== Text

Throughout the week over at Securities Docket, I highlight the most interesting columns and blog posts from around the web (on the subjects, predictably, of SEC enforcement and securities litigation). Here is a digest of my picks for the week ending January 22:

The Downside to Opting Out (Adam Savett, Securities Litigation Watch)Securities Litigation Watch | January 22, 2010Much ink is spilled (particularly by self-laudatory securities litigators) on the potential upside of the process of opting out of securities class actions and filing individual or group actions over the same alleged misstatements or omissions. Someone in the plaintiffs bar (perhaps with a PR background) even created a new term to describe these cases - direct actions.

It seems that virtually all of what has been written on the issue has focused on the allegedly larger recoveries that opt-out plaintiffs have received in their own cases as compared to what they would have received if they had remained in the class action and filed a claim for their pro-rata share of the settlement fund. Well most upsides also have a downside, and a recent state court trial of an opt-out case provides a nice case study for us.

Going Undercover for a White-Collar Sting (Peter Henning, DealBook)DealBook | January 21, 2010Using these new tactics in white-collar crime cases is not without controversy. Don't be surprised to hear the defendants in the foreign bribery case argue that the government manufactured the crimes they are accused of committing by trapping unwary innocents. In the Galleon case, the billionaire hedge fund operator Raj Rajaratnam plans to challenge the use of the wiretaps, arguing that there was no need for them.

What is clear is that the Justice Department is willing to use investigative tools that were once largely ignored in white-collar crime cases as part of a shift away from being simply reactive to reported wrongdoing. We may be witnessing the dawn of a new era in white-collar investigations.

A Stronger Sheriff For Wall Street As SEC Enforcement Is Overhauled (Gary Weiss, Portfolio.com)Portfolio.com | January 19, 2010The SEC's enforcement division announced a reorganization the other day, its first in nearly four decades. It is, overall, a good thing. But it could be made a lot better.

The SEC gets an A for effort for doing this, but I was disappointed by the units that the SEC did not create. Yes, those five areas are important. Heck, it’s hard to find five areas in the SEC’s orbit that would not be important. But the SEC erred by failing to include two units: one focusing on misconduct by public companies and another focusing on small companies and entrepreneurs.

So, you want to be a big-firm deal lawyer? (Houston's Clear Thinkers)Houston's Clear Thinkers | January 18, 2010Continuing to fly well beneath the radar screen – probably because lawyers don’t want to talk about it except in hushed tones – is the seven-year prison sentence that former Mayer Brown partner Joseph P. Collins was handed late last week. Collins was the former outside deal lawyer for Refco, Inc., which unraveled back in 2005 under the weight of public disclosure of a series of insider transactions that were apparently designed to hide millions in liabilities from customers and investors.

As his Memorandum of Law in support of a new trial explains, whether Collins even knew about the allegedly fraudulent nature of the transactions is highly questionable and whether he hid those transactions from anyone is even more dubious.

Galleon Insider-Trading Case's Inside Man (Susan Pulliam, WSJ)The Wall Street Journal | January 16, 2010In the movie "Wall Street," Bud Fox wears a body wire and gets his partner arrested for insider trading. David Slaine has done that in real life.

For more than a year, Mr. Slaine, a senior Wall Street trader, was a government mole who wore a wire strapped to his torso, helping prosecutors to build the biggest insider-trading case in two decades.

Using extensive contacts developed over a 27-year Wall Street career, Mr. Slaine has provided leads on possible insider trading by others not yet implicated in a sprawling case involving hedge fund Galleon Group, people familiar with the matter say.

====
== Given data

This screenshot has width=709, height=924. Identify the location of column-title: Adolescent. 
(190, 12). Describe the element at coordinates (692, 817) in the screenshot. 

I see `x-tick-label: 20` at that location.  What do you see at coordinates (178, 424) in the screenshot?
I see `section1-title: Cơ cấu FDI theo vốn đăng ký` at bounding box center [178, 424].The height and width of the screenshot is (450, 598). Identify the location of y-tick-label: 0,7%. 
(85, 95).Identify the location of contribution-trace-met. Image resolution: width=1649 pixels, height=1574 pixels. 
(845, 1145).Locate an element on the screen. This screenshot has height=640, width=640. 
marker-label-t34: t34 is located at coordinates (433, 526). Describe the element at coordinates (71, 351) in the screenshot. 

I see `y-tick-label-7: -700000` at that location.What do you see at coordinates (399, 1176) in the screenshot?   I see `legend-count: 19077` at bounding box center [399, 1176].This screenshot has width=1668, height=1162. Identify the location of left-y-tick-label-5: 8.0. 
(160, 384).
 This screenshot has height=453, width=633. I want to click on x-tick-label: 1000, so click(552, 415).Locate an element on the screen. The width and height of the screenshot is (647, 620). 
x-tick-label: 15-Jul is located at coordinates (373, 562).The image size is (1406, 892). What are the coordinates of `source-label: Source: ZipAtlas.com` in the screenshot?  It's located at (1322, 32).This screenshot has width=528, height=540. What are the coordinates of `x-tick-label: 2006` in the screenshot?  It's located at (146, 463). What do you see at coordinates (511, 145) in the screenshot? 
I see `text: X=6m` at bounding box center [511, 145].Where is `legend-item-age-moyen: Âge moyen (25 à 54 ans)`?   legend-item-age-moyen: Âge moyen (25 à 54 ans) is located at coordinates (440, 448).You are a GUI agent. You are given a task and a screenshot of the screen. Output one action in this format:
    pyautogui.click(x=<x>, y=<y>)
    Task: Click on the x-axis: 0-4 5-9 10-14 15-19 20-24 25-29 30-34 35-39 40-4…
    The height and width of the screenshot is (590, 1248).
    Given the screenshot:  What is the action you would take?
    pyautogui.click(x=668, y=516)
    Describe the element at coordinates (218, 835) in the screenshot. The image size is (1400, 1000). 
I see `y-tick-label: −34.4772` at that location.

====

§ **Try it**
Can you copy the securities digest starting at "What is clear" and ending at "a lot better.", renaming "Justice Department" to "Department of Justice"? This listing has no connection to the securities digest.

§ **Task answer**
What is clear is that the Department of Justice is willing to use investigative tools that were once largely ignored in white-collar crime cases as part of a shift away from being simply reactive to reported wrongdoing. We may be witnessing the dawn of a new era in white-collar investigations.

A Stronger Sheriff For Wall Street As SEC Enforcement Is Overhauled (Gary Weiss, Portfolio.com)Portfolio.com | January 19, 2010The SEC's enforcement division announced a reorganization the other day, its first in nearly four decades. It is, overall, a good thing. But it could be made a lot better.